Les manifestants armés de pierres, de barres de fer et d'autres objets ont saccagé et brûlé les guérites situées à l'entrée Sud du marché. Cet incident survient après un autre du genre qui s'était soldé par des dégâts, notamment des barrières cassées. Les autorités municipales ont accédé à la demande des commerçants de l'ouverture de parkings pour engins à deux roues au niveau d'une partie de la zone piétonne.
Ceci, ont-ils expliqué, pour faciliter l'accès des clients au marché. Toute chose qui témoigne de la bonne volonté des autorités de permettre la fonctionnalité efficiente du centre commercial même si d'aucuns estiment qu'ils auraient pu aller loin en diminuant les balises sécuritaires qui effrayeraient les clients. Au regard des événements qui se sont produits ne donnerait-on pas raison au maire de Ouagadougou Simon Compaoré qui répondait à ce sujet : "Nous ne faiblirons pas". La réfection de Rood Woko, poumon économique de la capitale a duré six ans au cours desquels l'activité commerciale de beaucoup de commerçants du marché a ralenti et au pire des cas s'est arrêtée.
Les anciens locataires des boutiques ont suivi avec intérêt la réhabilitation du marché et ont souvent mené des démarches pour s'enquérir de l'état d'avancement des travaux et du respect des délais. Et quelle ne fût leur joie à l'ouverture du marché qui avait été fermé pendant tout le temps de la réhabilitation consécutive à un incendie. Une joie qui s'est émoussée au fil du temps à cause de la faible affluence des clients au sein du centre commercial. Est-ce une raison suffisante pour vouloir détruire ce qui a été acquis péniblement ?
Ce joyau qui, dans le passé, a contribué à faire la fortune de nombreux citoyens et au travers duquel des familles arrivaient à subvenir à leurs besoins doit être protégé afin qu'il retrouve son lustre d'antan. Les locataires dans ce sens sont les premiers interpellés car étant les premiers concernés.
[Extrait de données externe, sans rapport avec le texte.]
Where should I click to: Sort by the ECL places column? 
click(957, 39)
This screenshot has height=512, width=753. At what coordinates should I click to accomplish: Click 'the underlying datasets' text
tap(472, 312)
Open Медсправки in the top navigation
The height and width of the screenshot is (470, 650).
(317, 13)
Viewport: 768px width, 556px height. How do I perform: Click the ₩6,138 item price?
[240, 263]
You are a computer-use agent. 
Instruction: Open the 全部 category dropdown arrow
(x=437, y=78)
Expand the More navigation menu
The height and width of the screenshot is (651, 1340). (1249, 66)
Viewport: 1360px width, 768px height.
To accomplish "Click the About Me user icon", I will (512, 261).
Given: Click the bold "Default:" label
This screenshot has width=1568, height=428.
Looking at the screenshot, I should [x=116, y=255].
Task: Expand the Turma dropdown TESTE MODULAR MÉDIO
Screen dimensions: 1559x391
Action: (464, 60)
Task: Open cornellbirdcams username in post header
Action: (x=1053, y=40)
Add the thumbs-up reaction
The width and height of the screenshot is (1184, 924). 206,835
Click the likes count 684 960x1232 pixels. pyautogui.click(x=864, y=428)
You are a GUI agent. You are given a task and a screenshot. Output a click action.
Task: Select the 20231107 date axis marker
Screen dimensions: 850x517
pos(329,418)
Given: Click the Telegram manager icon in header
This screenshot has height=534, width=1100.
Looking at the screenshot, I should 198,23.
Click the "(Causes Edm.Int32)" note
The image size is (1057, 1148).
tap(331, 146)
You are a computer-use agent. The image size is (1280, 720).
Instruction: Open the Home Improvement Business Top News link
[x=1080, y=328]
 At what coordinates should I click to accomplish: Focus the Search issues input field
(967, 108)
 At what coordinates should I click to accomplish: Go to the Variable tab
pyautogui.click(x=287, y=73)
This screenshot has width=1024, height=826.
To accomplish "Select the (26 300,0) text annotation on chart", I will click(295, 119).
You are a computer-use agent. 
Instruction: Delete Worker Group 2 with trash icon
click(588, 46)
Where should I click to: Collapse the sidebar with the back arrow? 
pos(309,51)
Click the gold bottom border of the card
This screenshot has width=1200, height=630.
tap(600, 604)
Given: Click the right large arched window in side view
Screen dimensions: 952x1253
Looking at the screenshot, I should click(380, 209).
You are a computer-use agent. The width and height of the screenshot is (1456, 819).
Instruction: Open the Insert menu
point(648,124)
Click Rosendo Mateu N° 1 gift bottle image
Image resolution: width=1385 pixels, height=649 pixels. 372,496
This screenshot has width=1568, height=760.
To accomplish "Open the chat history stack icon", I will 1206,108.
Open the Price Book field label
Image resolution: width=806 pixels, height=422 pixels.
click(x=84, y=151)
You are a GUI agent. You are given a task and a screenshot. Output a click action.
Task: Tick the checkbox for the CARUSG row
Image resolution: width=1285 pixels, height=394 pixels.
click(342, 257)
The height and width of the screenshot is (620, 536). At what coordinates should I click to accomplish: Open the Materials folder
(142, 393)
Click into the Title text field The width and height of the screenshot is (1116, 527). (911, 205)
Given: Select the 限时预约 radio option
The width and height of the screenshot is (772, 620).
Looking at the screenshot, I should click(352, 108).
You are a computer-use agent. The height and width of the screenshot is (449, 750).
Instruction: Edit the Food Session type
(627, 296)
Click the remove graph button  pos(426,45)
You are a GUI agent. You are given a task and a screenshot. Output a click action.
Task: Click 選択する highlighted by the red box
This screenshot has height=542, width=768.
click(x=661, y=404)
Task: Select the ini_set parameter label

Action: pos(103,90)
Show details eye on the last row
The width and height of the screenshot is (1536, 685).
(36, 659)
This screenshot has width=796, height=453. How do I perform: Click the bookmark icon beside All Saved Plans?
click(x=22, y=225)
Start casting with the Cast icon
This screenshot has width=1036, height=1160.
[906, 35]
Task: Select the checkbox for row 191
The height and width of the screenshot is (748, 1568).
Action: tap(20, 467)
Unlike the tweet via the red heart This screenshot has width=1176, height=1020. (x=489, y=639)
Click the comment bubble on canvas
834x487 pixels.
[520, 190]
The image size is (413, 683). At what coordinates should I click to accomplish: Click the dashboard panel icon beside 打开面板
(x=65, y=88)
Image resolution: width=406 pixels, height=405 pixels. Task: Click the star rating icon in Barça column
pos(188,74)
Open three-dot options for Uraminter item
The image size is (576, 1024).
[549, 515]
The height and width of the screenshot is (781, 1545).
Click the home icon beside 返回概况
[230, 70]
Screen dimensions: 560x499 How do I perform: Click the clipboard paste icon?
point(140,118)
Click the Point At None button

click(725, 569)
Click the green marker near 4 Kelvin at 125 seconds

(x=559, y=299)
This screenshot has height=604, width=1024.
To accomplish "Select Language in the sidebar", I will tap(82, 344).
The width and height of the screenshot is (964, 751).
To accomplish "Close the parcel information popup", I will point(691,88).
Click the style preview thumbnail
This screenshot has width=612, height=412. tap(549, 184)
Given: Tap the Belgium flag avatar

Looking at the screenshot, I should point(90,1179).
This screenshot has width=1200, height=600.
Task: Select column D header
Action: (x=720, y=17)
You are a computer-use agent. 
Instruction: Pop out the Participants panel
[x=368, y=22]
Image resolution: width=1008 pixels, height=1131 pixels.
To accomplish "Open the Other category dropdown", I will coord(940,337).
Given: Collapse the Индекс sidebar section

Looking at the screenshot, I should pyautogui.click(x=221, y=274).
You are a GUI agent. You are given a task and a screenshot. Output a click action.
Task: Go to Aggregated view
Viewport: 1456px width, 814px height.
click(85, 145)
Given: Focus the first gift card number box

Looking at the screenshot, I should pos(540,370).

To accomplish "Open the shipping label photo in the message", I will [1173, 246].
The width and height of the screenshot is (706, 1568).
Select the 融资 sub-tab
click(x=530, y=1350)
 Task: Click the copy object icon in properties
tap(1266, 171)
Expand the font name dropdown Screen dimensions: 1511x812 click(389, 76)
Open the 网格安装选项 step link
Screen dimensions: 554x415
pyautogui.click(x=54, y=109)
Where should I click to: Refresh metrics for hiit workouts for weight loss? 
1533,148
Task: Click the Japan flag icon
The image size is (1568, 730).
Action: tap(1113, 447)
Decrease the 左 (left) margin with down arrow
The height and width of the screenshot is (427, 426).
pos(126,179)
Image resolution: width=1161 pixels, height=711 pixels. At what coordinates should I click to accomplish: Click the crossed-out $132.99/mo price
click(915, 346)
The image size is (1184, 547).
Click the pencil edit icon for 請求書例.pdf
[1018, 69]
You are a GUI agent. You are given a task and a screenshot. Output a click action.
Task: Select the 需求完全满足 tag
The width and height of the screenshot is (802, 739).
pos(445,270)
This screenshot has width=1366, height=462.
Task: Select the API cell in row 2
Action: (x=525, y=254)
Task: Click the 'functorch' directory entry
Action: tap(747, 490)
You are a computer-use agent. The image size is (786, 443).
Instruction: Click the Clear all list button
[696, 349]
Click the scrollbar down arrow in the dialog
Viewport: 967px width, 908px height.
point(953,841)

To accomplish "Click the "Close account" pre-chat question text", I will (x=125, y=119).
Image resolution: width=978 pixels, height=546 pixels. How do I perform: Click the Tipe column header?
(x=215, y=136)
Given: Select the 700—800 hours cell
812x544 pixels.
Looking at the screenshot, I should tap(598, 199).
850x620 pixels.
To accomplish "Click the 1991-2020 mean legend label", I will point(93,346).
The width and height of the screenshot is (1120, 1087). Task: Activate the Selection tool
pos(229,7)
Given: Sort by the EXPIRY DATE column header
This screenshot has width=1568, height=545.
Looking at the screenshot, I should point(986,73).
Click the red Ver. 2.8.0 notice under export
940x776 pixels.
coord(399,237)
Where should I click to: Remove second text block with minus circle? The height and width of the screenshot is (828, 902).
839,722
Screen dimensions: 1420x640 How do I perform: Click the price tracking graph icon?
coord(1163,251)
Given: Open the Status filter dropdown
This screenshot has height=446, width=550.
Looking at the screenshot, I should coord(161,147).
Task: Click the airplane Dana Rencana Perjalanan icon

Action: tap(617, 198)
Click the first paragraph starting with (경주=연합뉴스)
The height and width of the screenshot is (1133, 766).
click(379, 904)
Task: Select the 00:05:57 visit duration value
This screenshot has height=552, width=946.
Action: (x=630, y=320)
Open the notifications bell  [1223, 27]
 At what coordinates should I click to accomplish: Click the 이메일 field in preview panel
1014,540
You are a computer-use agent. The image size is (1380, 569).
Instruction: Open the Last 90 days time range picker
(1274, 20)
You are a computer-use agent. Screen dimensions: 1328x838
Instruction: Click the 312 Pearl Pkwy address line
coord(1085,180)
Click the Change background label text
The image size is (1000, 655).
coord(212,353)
Ils doivent éviter d'être les acteurs ou instigateurs des actes de vandalisme et coopérer avec les forces de sécurité pour protéger le marché et permettre son bon fonctionnement. Le Burkina Faso est un Etat de droit où les manifestations sont autorisées à condition qu'elles se fassent selon les règles établies, dans la discipline, la non-violence et le respect du droit des citoyens. Par ailleurs, la justice est au service de tous pour trancher les différends.
La violence, en réalité n'a jamais rien résolu. Elle débouche toujours sur des négociations et les conséquences sont souvent lourdes et difficiles à réparer. Et le pays n'a aucun intérêt à perdre des ressources à travers une quelconque violence, déjà qu'il n'en a pas suffisamment. Alors que chacun sache raison garder dans les situations de désaccords et fasse prévaloir ses droits afin que le Burkina progresse.